> [Records to use]:

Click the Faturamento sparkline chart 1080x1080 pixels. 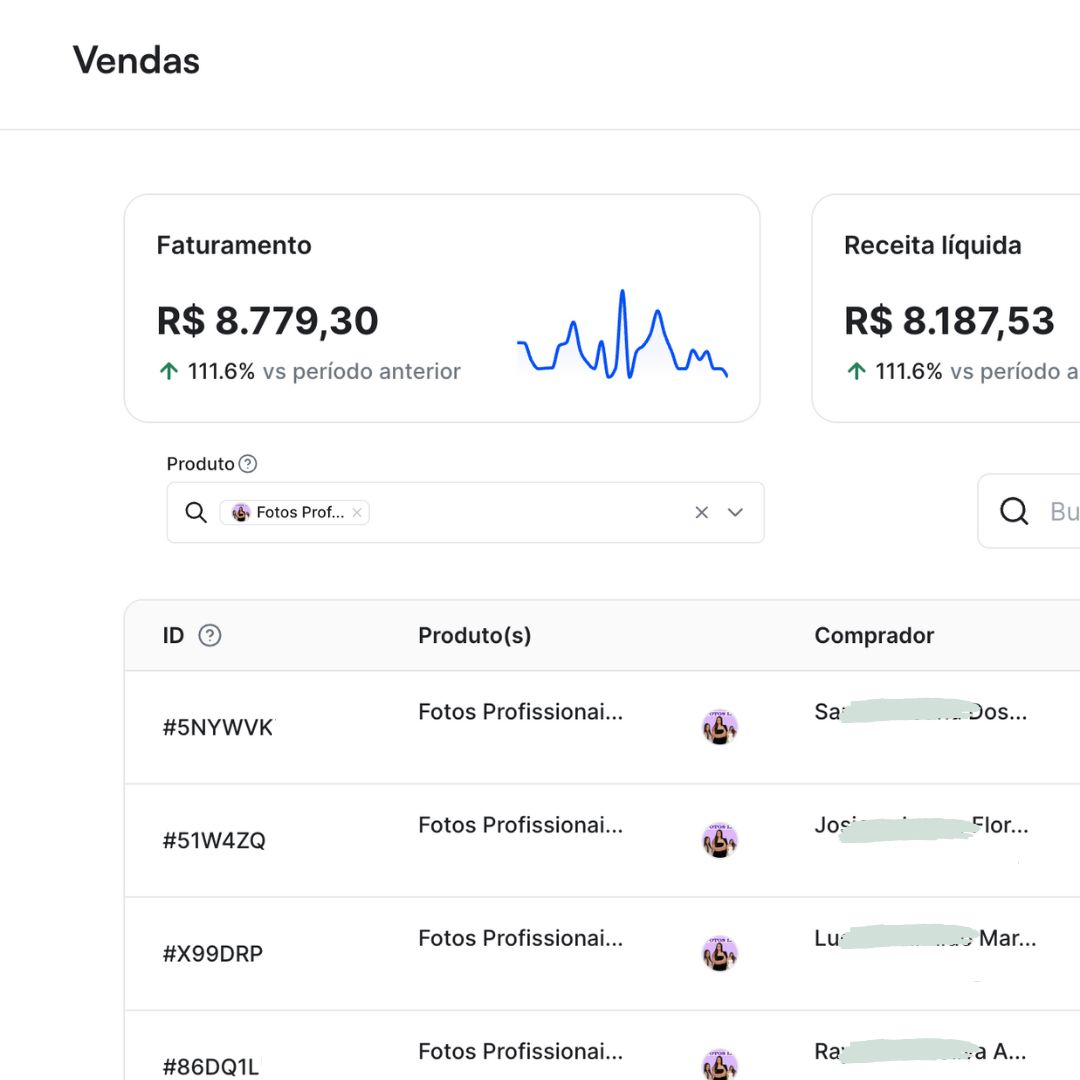pos(622,335)
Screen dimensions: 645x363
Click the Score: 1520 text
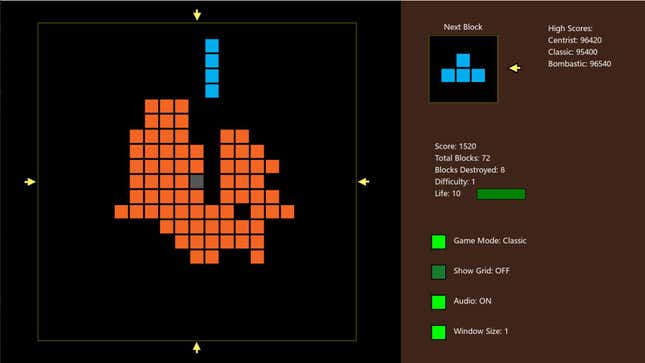point(455,146)
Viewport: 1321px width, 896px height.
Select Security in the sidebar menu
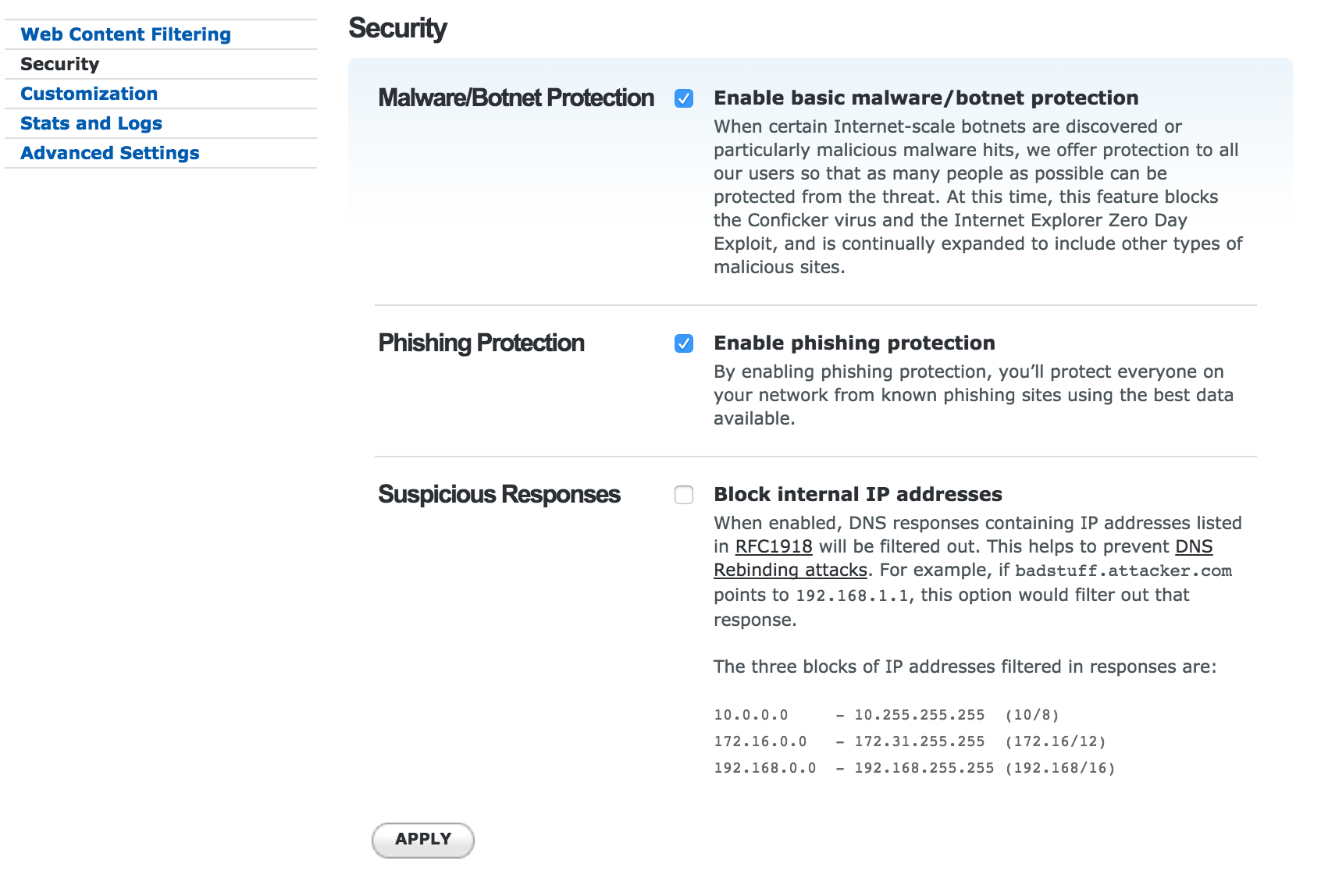pyautogui.click(x=60, y=64)
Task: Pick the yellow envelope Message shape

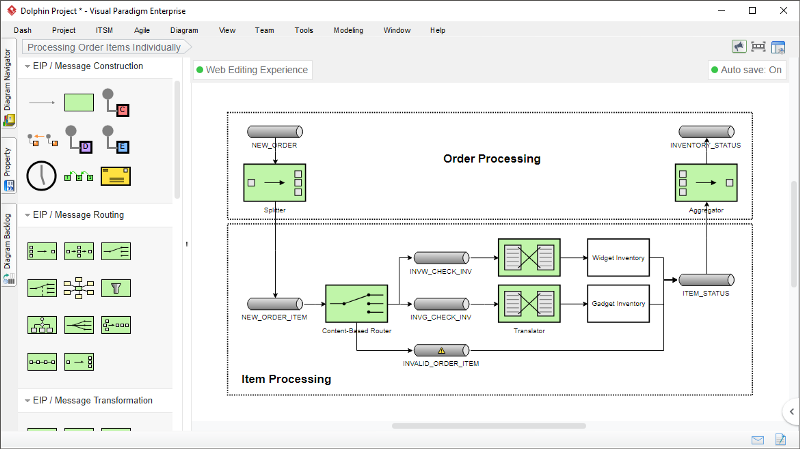Action: coord(117,175)
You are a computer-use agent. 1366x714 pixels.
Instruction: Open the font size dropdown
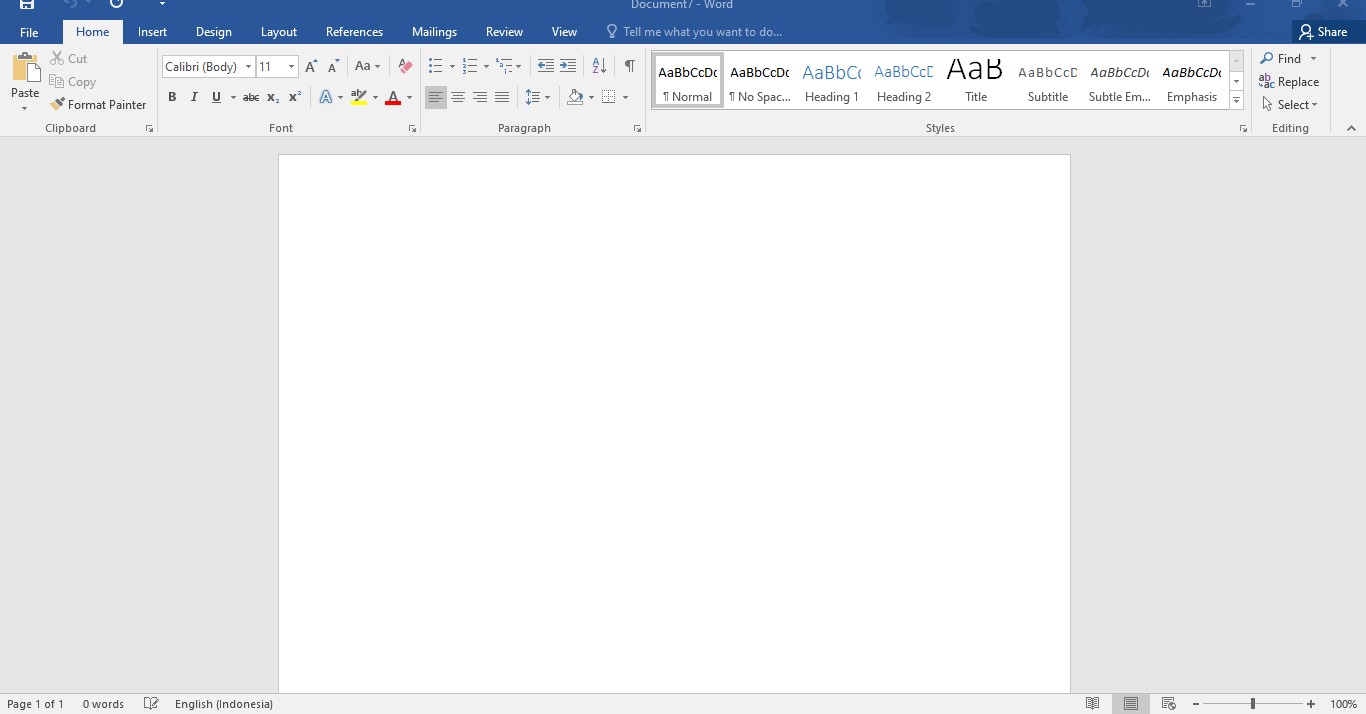click(291, 67)
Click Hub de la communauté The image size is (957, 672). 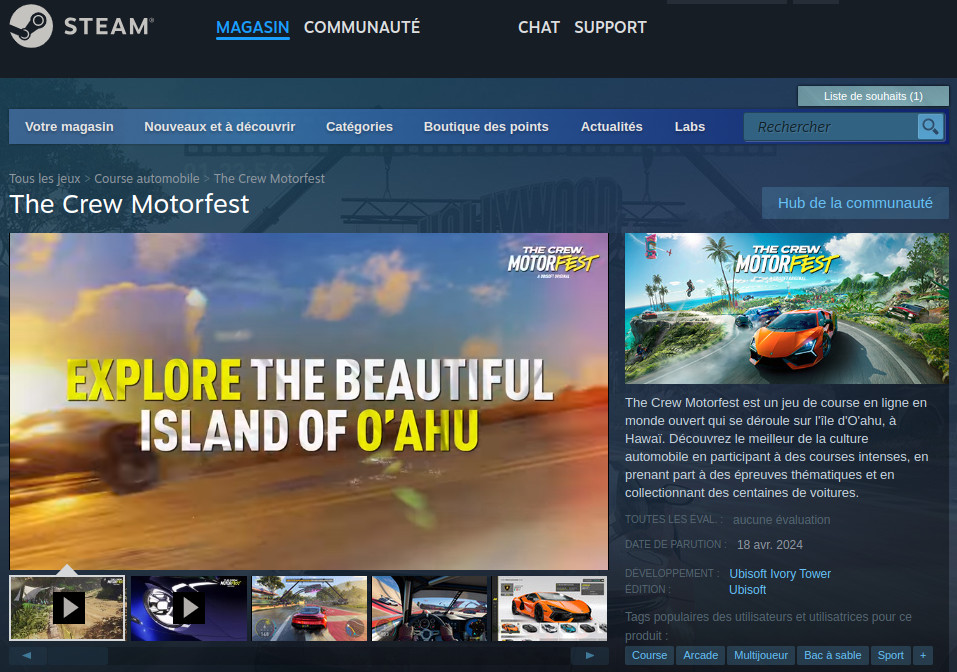coord(855,202)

> [Exercise objective]:
An exact copy is needed of the entries above, starting at the line that holds "Screen dimensions: 645x363" and stopping at the line that holds "You are a computer-use", both kept; pictures stay out.

> [Response]:
Screen dimensions: 645x363
Click the Score: 1520 text
point(455,146)
Viewport: 1321px width, 896px height.
Select Security in the sidebar menu
pyautogui.click(x=60, y=64)
Task: Pick the yellow envelope Message shape

Action: coord(117,175)
You are a computer-use agent. 1366x714 pixels.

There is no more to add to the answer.